---------- Records for this exercise
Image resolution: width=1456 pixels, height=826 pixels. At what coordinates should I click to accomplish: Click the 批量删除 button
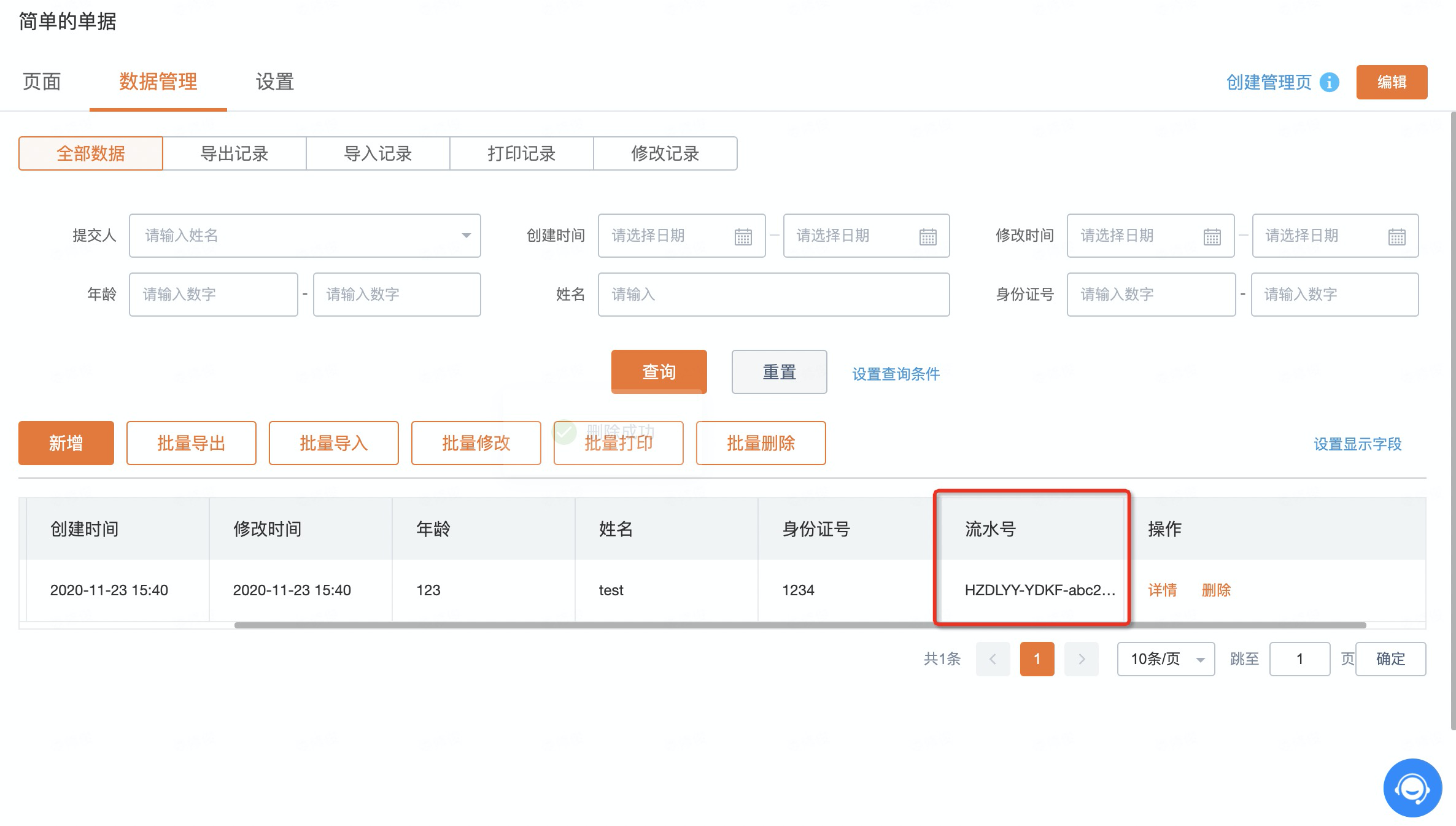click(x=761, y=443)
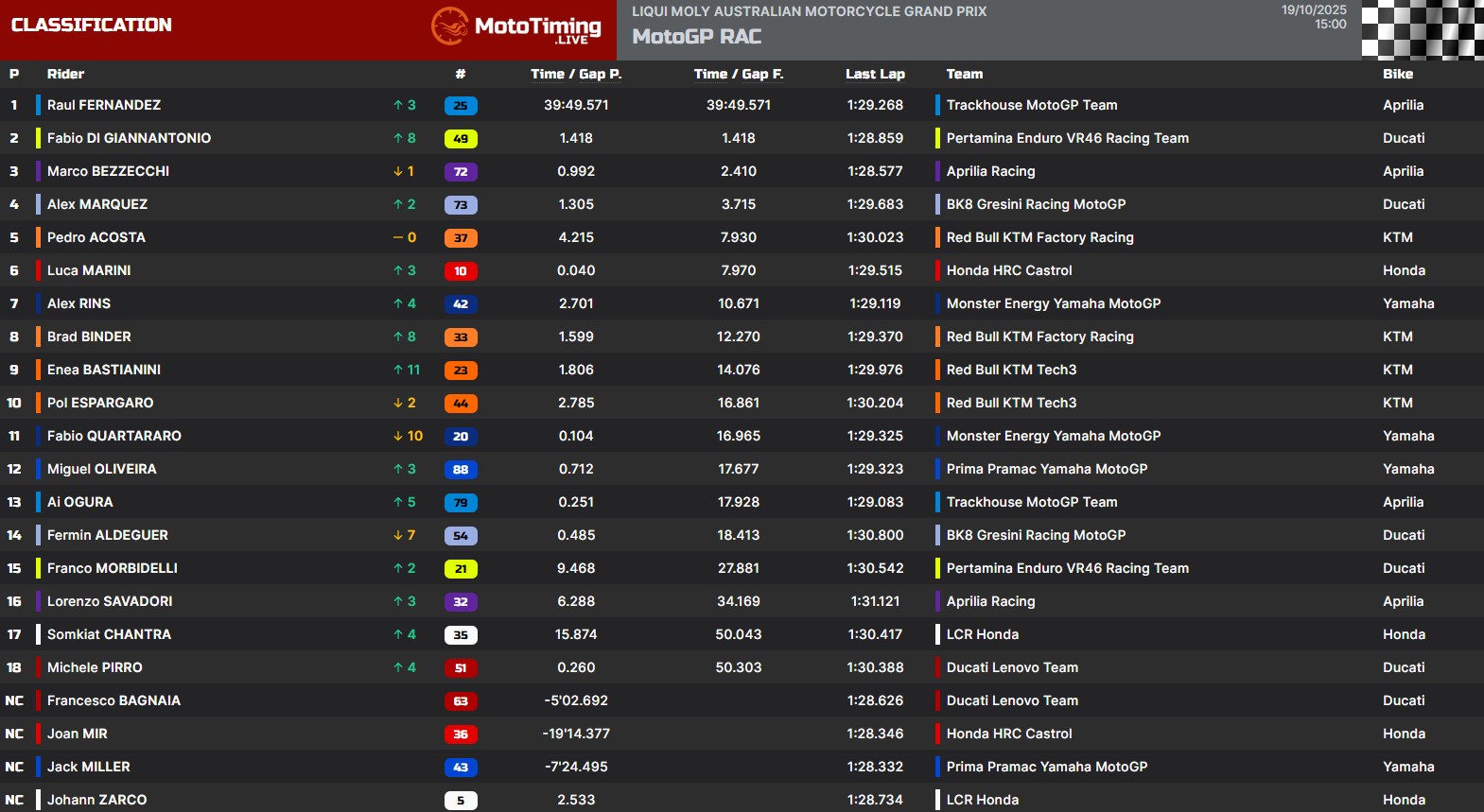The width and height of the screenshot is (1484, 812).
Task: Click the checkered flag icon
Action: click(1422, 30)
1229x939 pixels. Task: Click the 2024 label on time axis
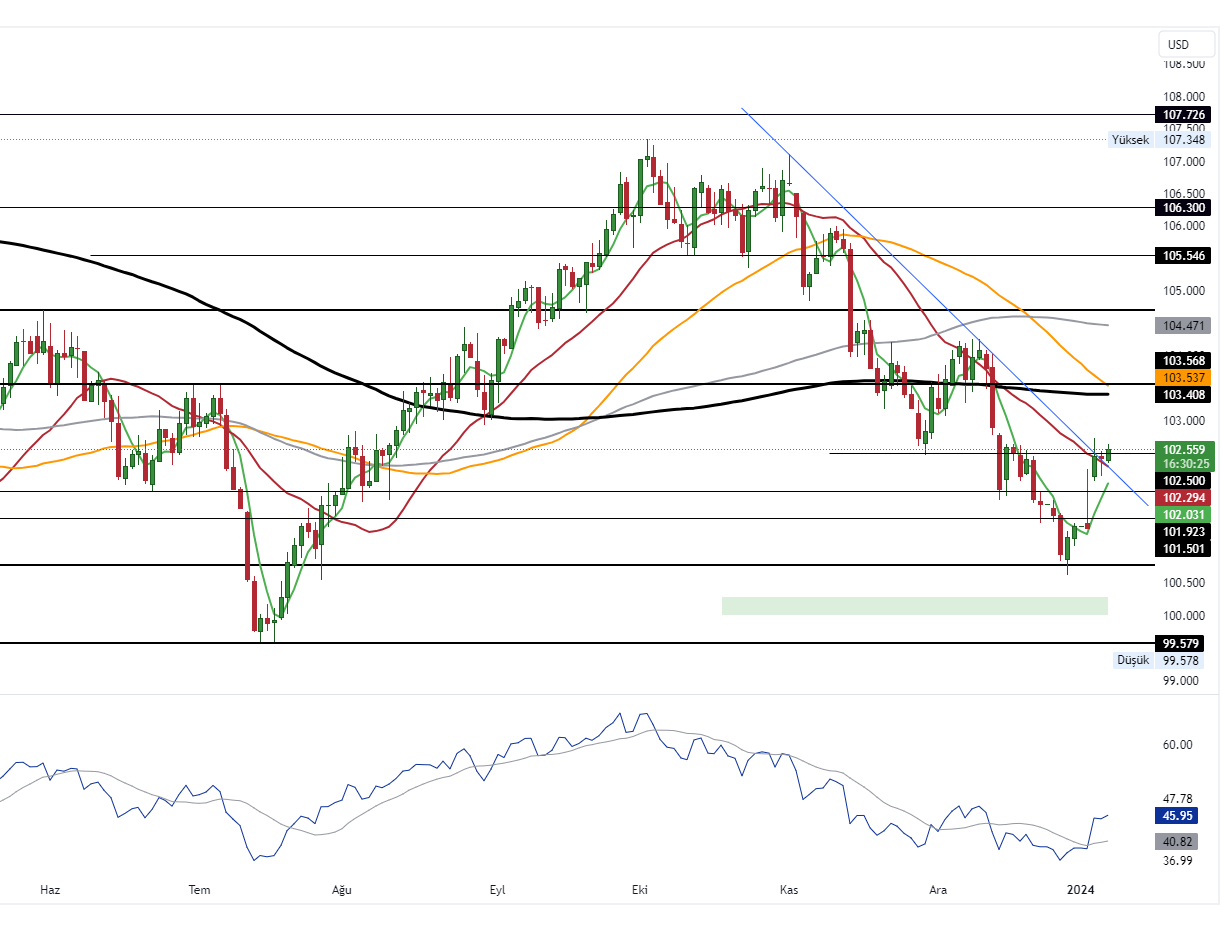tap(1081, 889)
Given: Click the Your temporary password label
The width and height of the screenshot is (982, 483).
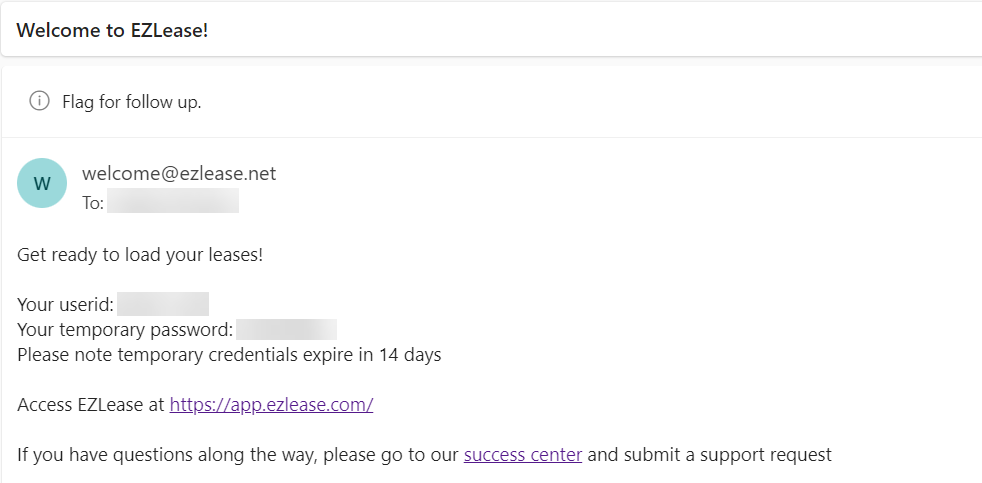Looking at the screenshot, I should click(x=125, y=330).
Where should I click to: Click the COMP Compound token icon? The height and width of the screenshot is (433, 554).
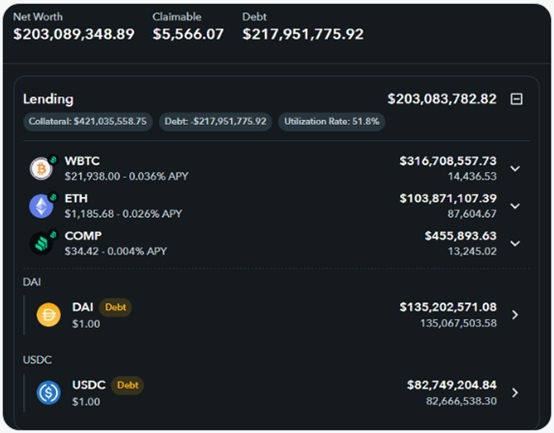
--------------------
An exact reproduction of the data is needed, with no pictures included.

Image resolution: width=1456 pixels, height=826 pixels. At what coordinates should I click to accomplish: Click the 批量删除 button
click(x=761, y=443)
The width and height of the screenshot is (1484, 812).
Task: Click the checkered flag icon
Action: click(1422, 30)
1229x939 pixels. Task: Click the 2024 label on time axis
tap(1081, 889)
Given: Click the Your temporary password label
The width and height of the screenshot is (982, 483).
Looking at the screenshot, I should click(x=125, y=330).
Where should I click to: Click the COMP Compound token icon? The height and width of the screenshot is (433, 554).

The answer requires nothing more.